Un été sans les hommes – Siri Hustvedt (Actes Sud)

Je viens juste de refermer Un été sans les hommes, de Siri Hustvedt (Actes Sud), dans un état d’euphorie que j’éprouve rarement dans des occasions semblables.

Dans ces 200 pages, Mia, la narratrice d’une cinquantaine d’années, poétesse venant d’être larguée par son mari pour une « Autre » et sortant de l’HP où l’avait plongé sa douleur, fait une pause dans une bourgade du Minnesota, pur morceau  du Middle West, où sa mère finira ses jours dans une maison de retraite. Elle se lie avec un groupe, qu’elle appelle Les Cygnes, composé de quelques amies de sa mère, fragiles et piquantes veuves encore très vivantes. Elle donne des cours de poésie à des adolescentes  nouées de contradictions et de perversité. Elle devient amie de sa voisine, Lola, jeune mère flanquée d’un mari instable et violent mais amoureux. Aucun autre homme dans ce roman (je me demande si c’est vraiment un roman) si ce n’est un mystérieux Mr Personne qui lui envoie des messages d’abord vaguement menaçants puis plus empathiques ; et Boris, le mari volage, qui ne quitte pas les pensées de Mia. Ne pas oublier Daisy, leur fille, brillante et belle actrice qui réussit à New York City.

• **Extrait des données**:
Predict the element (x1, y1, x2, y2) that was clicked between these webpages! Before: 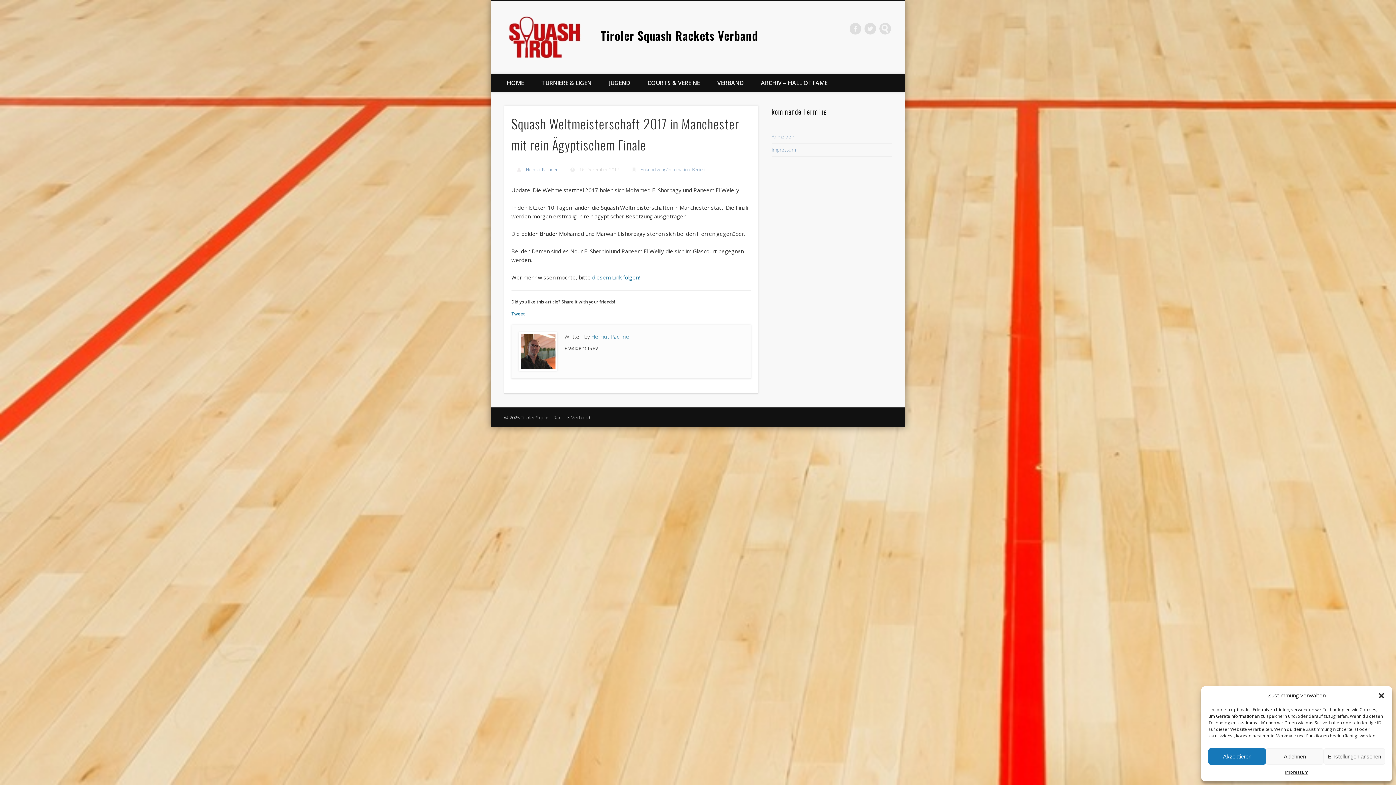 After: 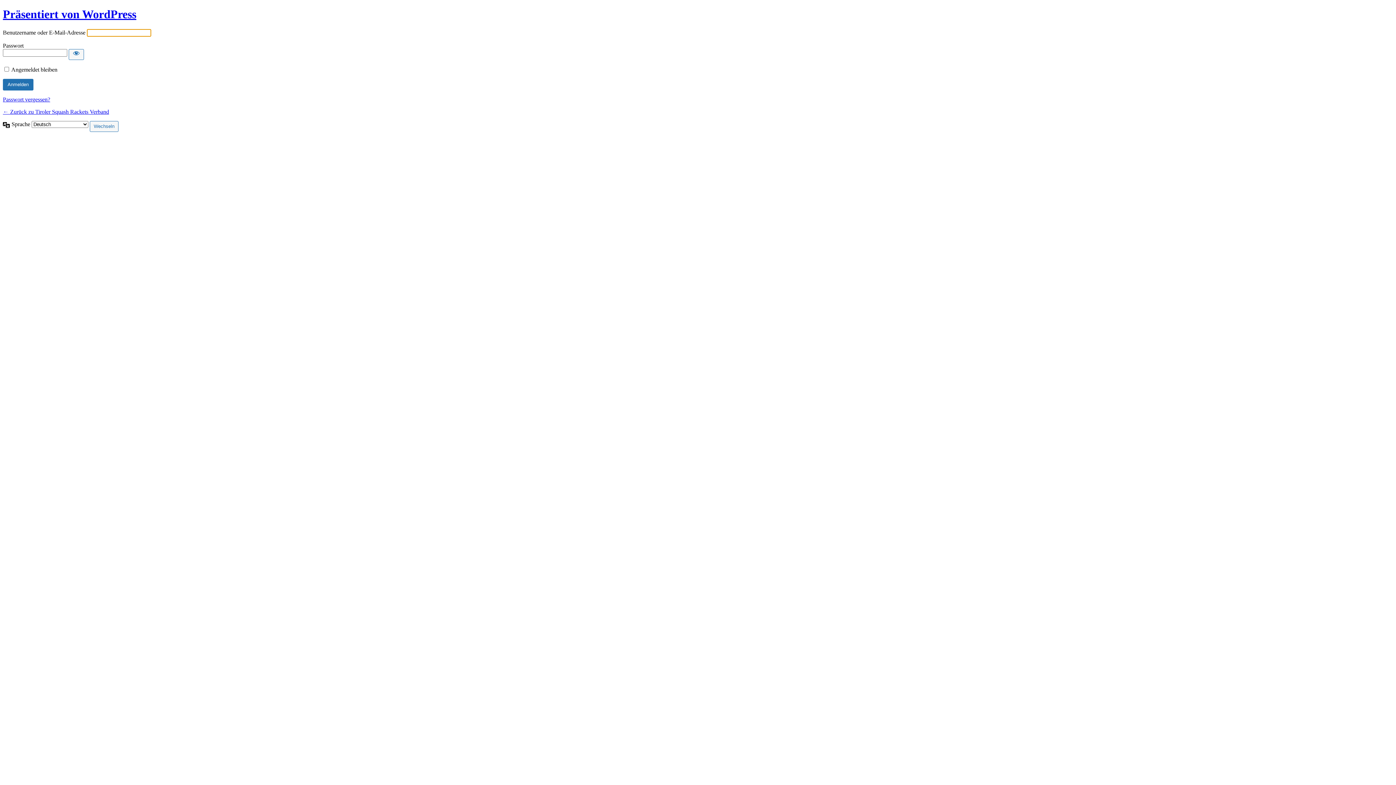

• **Exercices**:
a - Recopiez le passage du texte sur Un été sans les hommes qui commence aux mots « Un été sans les hommes – » et s'arrête après « des occasions semblables. ».
b - D'après le texte sur Un été sans les hommes, répondez brièvement :
(i) Dans quel État se trouve la bourgade où Mia fait une pause ?
(ii) Quel nom Mia donne-t-elle au groupe formé de quelques amies de sa mère ?
(iii) Dans quelle ville Daisy réussit-elle comme actrice ?

• **Résultats par exercice**:
a -
Un été sans les hommes – Siri Hustvedt (Actes Sud)

Je viens juste de refermer Un été sans les hommes, de Siri Hustvedt (Actes Sud), dans un état d’euphorie que j’éprouve rarement dans des occasions semblables.

b -
(i) Dans le Minnesota.
(ii) Les Cygnes.
(iii) À New York City.